───── TEXT PROVIDED ─────
Aeronautical Engineering Answers Defense Requirements, Needs College Graduates

By Ira J. Rimson

The aircraft industry, riding the crest of a war boom, now offers almost unlimited opportunities to the college graduate. But there is always the danger that the bubble will burst.

This is a capsule-sized description of one of the nation's biggest industries, but it is an apt one. For there is no other field except armaments that is so dependent on the country's war economy.

Aircraft companies, swollen with defense contracts, are now hiring any competent college graduate with engineering or scientific training. But pessimists in the field are grimly pointing to the days following World War II when aeronautical engineers were forced to learn the details of wash tub fabrication in order to keep their jobs in a rapidly shrinking industry.

Promising Future

There is a rosier side to this picture, however. It is probable that the United States will not allow her preparedness to fall to such low levels in he foreseeable future. The rapid rate at which airplanes becomes outdated will keep the industry at high strength, say the optimists. Military aircraft are outmoded nowadays before the prototype model rolls out the factory door on the test ramp.

The complexity of modern airplanes multiplies as each new model flies faster and further than its predecessor. For this reason, plane manufacturers are hiring men who were never before associated with aviation. Civil engineers, electronics men, and even chemists are eagerly sought after.

Basic Research

A great deal of research is being done today in the most fundamental aspects of science, and not merely in science's applications to the problems of flight. Manufacturers are spending large amounts of money to investigate the basic properties of matter. Much of their work will find no application now, but will only pay dividends in the dim future when machines that fly will no longer be called aircraft but spacecraft.

The applications of atomic energy to the powering of flight presents a great challenge to power plant designers. Space trips will only be science fiction until a means of securing a sustained thrust from light fuels is devised.

In the more immediate future are guided missiles that will strike any corner of the globe under complete control by "pilots" on the ground thousands of miles away. Defense Department officials have hinted that these are already available.

All these facts indicate that the optimists are closer to the truth than the pessimists. The aircraft industry is now becoming stabilized, and increased demands for its products indicate the stabilization process will continue.

Manpower Shortage

Anyway, the fact remains that plane makers and research laboratories, as well as the Air Force and Navy, are hiring more scientists now than ever before. And the shortage of scientific manpower remains as critical as ever.
───── STORED ROWS ─────
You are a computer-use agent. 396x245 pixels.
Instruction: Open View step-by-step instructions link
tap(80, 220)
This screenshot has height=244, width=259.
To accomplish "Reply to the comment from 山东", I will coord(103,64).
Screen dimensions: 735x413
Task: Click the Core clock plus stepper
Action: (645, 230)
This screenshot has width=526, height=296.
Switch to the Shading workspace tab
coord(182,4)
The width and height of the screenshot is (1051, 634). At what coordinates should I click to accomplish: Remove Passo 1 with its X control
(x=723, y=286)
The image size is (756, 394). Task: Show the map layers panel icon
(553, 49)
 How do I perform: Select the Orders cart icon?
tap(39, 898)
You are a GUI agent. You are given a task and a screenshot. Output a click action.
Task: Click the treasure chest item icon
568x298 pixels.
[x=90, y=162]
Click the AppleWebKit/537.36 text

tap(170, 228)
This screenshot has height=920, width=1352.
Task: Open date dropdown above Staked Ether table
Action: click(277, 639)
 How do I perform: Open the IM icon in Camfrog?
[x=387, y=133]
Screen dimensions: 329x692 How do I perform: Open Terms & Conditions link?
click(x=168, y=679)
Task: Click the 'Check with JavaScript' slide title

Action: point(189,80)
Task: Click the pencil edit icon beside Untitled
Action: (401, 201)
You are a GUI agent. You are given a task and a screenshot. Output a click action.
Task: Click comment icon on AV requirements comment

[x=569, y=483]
─────
**WORK TO DO:** Pick up the article on aeronautical engineering careers after its final sentence and keep writing it.

**RESPONSE TO THIS TASK:**
Graduates with degrees in physics, mathematics, and non-aeronautical forms of engineering are being hired as aeronautical engineers and then being trained in elaborate company training programs.

Within aeronautical engineering itself there are many subdivisions. Each has such distinct requirements that men generally choose one and rarely practice in any of the others. In an aircraft plant these divisions are termed "groups." Each group--for example the design group or the flight test group--contains various levels according to the training, experience, and ability of the group member.

Aerodynamics

Demands are most critical now for men to fill the aerodynamics groups. Men in this group are more concerned with the physics of flight than those in others. The duties of the topmost of several jobs in this group are to conduct the preliminary analysis of new or modified airplane designs.

The aerodynamicist performs complicated mathematical analysis in order to predict the flight characteristics of a plane still on the designer's drawing board. He advises the design groups regarding the influence of aerodynamic considerations on the eventual design of the airframe.

For this reason, virtually all men accepted into aerodynamics groups have advanced degrees. To have the Ph.D. degree in aeronautics is the ideal qualification for the job. While most other types of aeronautical engineering require only four years of college training, the enormous complexity of the problems dealt with by the aerodynamicist make graduate work almost imperative.

Aeroelasticity

In recent years, as air speeds have risen across the threshhold of the sound "barrier," a specialized aspect of aerodynamics, aeroelasticity, has come firmly into its own. For planes to fly faster, it was found that their life and control surfaces had to be thinner, in order to out down the drag offsets of air resistance. As these structures became thinner, it was seen that at certain speeds, they developed a noticeable flutter. When wings flutter, their airfoil shapes are distorted, and they sometimes lose all their lifting ability.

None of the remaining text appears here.